▶ Exercise aim:
Retype the data exactly, so that every line matches the original.

Stored items:

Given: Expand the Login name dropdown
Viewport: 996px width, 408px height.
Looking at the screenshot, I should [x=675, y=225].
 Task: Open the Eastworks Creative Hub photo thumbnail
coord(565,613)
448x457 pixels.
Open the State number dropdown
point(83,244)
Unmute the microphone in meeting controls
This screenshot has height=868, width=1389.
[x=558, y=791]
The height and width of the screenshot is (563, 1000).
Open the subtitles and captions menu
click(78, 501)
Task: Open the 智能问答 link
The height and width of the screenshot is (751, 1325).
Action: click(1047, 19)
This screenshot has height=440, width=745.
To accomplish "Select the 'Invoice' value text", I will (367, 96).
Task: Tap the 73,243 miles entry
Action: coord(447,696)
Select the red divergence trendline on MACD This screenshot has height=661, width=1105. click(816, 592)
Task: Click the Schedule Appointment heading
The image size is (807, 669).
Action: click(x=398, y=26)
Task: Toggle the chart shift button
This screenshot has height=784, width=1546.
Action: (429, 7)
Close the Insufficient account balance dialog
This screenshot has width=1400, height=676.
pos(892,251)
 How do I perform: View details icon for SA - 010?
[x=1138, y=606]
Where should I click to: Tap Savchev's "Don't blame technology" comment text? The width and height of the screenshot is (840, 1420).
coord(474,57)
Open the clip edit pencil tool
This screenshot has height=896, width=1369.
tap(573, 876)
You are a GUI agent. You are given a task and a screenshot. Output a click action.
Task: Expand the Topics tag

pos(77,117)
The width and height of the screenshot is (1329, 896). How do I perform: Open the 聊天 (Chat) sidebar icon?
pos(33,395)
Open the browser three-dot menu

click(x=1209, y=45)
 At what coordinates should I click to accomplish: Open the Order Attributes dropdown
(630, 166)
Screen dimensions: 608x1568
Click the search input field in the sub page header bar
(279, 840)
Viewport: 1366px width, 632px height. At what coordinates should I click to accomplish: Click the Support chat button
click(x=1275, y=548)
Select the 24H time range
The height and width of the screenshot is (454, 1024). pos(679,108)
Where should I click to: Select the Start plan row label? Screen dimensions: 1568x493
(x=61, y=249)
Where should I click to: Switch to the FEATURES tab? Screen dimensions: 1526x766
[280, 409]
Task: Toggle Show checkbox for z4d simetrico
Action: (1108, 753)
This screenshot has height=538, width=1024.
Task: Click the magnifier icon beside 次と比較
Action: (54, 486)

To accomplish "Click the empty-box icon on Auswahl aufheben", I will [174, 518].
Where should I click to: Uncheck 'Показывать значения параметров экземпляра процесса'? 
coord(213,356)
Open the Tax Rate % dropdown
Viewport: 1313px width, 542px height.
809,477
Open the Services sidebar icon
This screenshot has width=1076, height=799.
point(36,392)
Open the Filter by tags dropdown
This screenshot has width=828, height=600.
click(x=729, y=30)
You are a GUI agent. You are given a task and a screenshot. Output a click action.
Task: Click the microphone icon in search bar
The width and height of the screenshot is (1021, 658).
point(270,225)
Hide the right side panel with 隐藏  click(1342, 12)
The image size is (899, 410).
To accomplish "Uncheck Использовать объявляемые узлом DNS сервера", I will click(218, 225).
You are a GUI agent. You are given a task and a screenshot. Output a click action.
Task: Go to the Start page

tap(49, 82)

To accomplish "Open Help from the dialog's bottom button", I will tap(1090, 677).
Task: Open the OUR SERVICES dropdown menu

▶ Problem solution:
Given: Expand the Login name dropdown
Viewport: 996px width, 408px height.
Looking at the screenshot, I should [x=675, y=225].
 Task: Open the Eastworks Creative Hub photo thumbnail
coord(565,613)
448x457 pixels.
Open the State number dropdown
point(83,244)
Unmute the microphone in meeting controls
This screenshot has height=868, width=1389.
[x=558, y=791]
The height and width of the screenshot is (563, 1000).
Open the subtitles and captions menu
click(78, 501)
Task: Open the 智能问答 link
The height and width of the screenshot is (751, 1325).
Action: click(1047, 19)
This screenshot has height=440, width=745.
To accomplish "Select the 'Invoice' value text", I will (367, 96).
Task: Tap the 73,243 miles entry
Action: coord(447,696)
Select the red divergence trendline on MACD This screenshot has height=661, width=1105. click(816, 592)
Task: Click the Schedule Appointment heading
The image size is (807, 669).
Action: click(x=398, y=26)
Task: Toggle the chart shift button
This screenshot has height=784, width=1546.
Action: (429, 7)
Close the Insufficient account balance dialog
This screenshot has width=1400, height=676.
pos(892,251)
 How do I perform: View details icon for SA - 010?
[x=1138, y=606]
Where should I click to: Tap Savchev's "Don't blame technology" comment text? The width and height of the screenshot is (840, 1420).
coord(474,57)
Open the clip edit pencil tool
This screenshot has height=896, width=1369.
tap(573, 876)
You are a GUI agent. You are given a task and a screenshot. Output a click action.
Task: Expand the Topics tag

pos(77,117)
The width and height of the screenshot is (1329, 896). How do I perform: Open the 聊天 (Chat) sidebar icon?
pos(33,395)
Open the browser three-dot menu

click(x=1209, y=45)
 At what coordinates should I click to accomplish: Open the Order Attributes dropdown
(630, 166)
Screen dimensions: 608x1568
Click the search input field in the sub page header bar
(279, 840)
Viewport: 1366px width, 632px height. At what coordinates should I click to accomplish: Click the Support chat button
click(x=1275, y=548)
Select the 24H time range
The height and width of the screenshot is (454, 1024). pos(679,108)
Where should I click to: Select the Start plan row label? Screen dimensions: 1568x493
(x=61, y=249)
Where should I click to: Switch to the FEATURES tab? Screen dimensions: 1526x766
[280, 409]
Task: Toggle Show checkbox for z4d simetrico
Action: (1108, 753)
This screenshot has height=538, width=1024.
Task: Click the magnifier icon beside 次と比較
Action: (54, 486)

To accomplish "Click the empty-box icon on Auswahl aufheben", I will [174, 518].
Where should I click to: Uncheck 'Показывать значения параметров экземпляра процесса'? 
coord(213,356)
Open the Tax Rate % dropdown
Viewport: 1313px width, 542px height.
809,477
Open the Services sidebar icon
This screenshot has width=1076, height=799.
point(36,392)
Open the Filter by tags dropdown
This screenshot has width=828, height=600.
click(x=729, y=30)
You are a GUI agent. You are given a task and a screenshot. Output a click action.
Task: Click the microphone icon in search bar
The width and height of the screenshot is (1021, 658).
point(270,225)
Hide the right side panel with 隐藏  click(1342, 12)
The image size is (899, 410).
To accomplish "Uncheck Использовать объявляемые узлом DNS сервера", I will click(218, 225).
You are a GUI agent. You are given a task and a screenshot. Output a click action.
Task: Go to the Start page

tap(49, 82)

To accomplish "Open Help from the dialog's bottom button", I will tap(1090, 677).
Task: Open the OUR SERVICES dropdown menu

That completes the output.